China Stimulus Closer, as Government Expresses Worry About 7% Growth

July 23, 2013 by Douglas A. McIntyre

Chinese flagMarket prices in China soared as the Hang Seng rose 2.3% to 21,915, and H shares were up 3.9% to 9,780. Perhaps the markets sense the slow growth will yield actions by the central government

China’s government leaders have said that any stimulus they might add to the economy in the People’s Republic will be nowhere close to the $600 billion invested in 2008. They claim that China does not face problems similar to the period four years ago when the world dropped into one of the deepest recessions in decades.

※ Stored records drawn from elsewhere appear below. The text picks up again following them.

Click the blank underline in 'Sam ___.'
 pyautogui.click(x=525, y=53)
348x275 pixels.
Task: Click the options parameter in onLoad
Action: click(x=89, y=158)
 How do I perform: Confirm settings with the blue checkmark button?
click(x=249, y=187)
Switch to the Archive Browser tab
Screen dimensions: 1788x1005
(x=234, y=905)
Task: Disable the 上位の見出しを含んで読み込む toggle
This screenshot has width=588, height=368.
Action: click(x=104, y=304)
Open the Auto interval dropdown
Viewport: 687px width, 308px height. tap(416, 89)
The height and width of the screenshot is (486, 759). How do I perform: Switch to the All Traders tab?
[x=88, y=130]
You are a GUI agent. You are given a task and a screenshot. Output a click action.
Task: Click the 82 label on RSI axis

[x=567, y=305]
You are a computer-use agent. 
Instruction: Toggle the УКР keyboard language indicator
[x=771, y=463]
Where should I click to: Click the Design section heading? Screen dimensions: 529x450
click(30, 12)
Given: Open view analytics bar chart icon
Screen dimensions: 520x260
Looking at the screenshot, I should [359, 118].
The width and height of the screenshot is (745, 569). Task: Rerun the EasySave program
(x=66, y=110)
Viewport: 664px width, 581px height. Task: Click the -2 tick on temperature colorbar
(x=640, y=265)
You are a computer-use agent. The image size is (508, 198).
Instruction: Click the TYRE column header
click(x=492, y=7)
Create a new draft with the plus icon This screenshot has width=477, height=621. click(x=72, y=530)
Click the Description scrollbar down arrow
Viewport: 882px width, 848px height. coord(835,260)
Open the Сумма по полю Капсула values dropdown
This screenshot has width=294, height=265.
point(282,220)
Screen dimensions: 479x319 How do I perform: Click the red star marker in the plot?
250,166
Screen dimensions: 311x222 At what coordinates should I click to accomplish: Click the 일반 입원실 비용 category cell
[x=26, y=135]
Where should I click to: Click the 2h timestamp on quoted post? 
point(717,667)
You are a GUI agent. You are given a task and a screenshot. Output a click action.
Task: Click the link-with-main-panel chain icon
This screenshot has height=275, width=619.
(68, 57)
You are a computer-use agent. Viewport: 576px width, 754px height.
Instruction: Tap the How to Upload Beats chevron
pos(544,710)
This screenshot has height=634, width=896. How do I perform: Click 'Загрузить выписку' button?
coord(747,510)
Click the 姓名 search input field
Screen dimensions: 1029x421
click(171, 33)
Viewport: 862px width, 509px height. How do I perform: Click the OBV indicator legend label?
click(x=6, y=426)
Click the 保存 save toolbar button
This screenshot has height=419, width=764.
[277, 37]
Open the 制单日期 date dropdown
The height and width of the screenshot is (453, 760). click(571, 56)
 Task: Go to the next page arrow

At that point, China’s growth and employment where threatened. Some amount of stimulus is likely now, no matter what government officials say.

China’s premier Premier Li Keqiang lately has become more worried about the chances that the nation’s gross domestic product (GDP) can grow at the government’s forecast 7.5% rate this year. And he has hinted that the People’s Republic will have to act if that growth rate drops below 7%. According to MarketWatch:

The Beijing News cited the premier as telling a State Council meeting last week that economic growth can’t be allowed to slip below the 7% level as that will help the government reach it’s official target of doubling the size of the economy this decade.

And now HSBC, which watches the Chinese economy as closely as any major bank, has forecast that a stimulus package will be put in place soon. MarketWatch further reports that:

Economic growth in China of 7% or less would probably trigger additional stimulus from the government and central bank, HSBC Group Chief Economist Stephen King said Tuesday, though he said HSBC doesn’t expect growth to slow that far.

China’s GDP growth rate is already down near 8%. In most economies that would be a boom. In China’s, it could be near a recession. And the slow growth may worsen as its major trading partner the European Union, the largest region in the world by GDP, becomes more economically troubled and falls into a second recession. China’s middle class has become a larger part of GDP. This middle class has to expand and prosper to support GDP. So, if factory activity slows and employment growth and wages stagnate, the amount of any stimulus forecast would rise quickly. And the $600 billion China set as a stimulus in 2008 may be met or exceeded this year.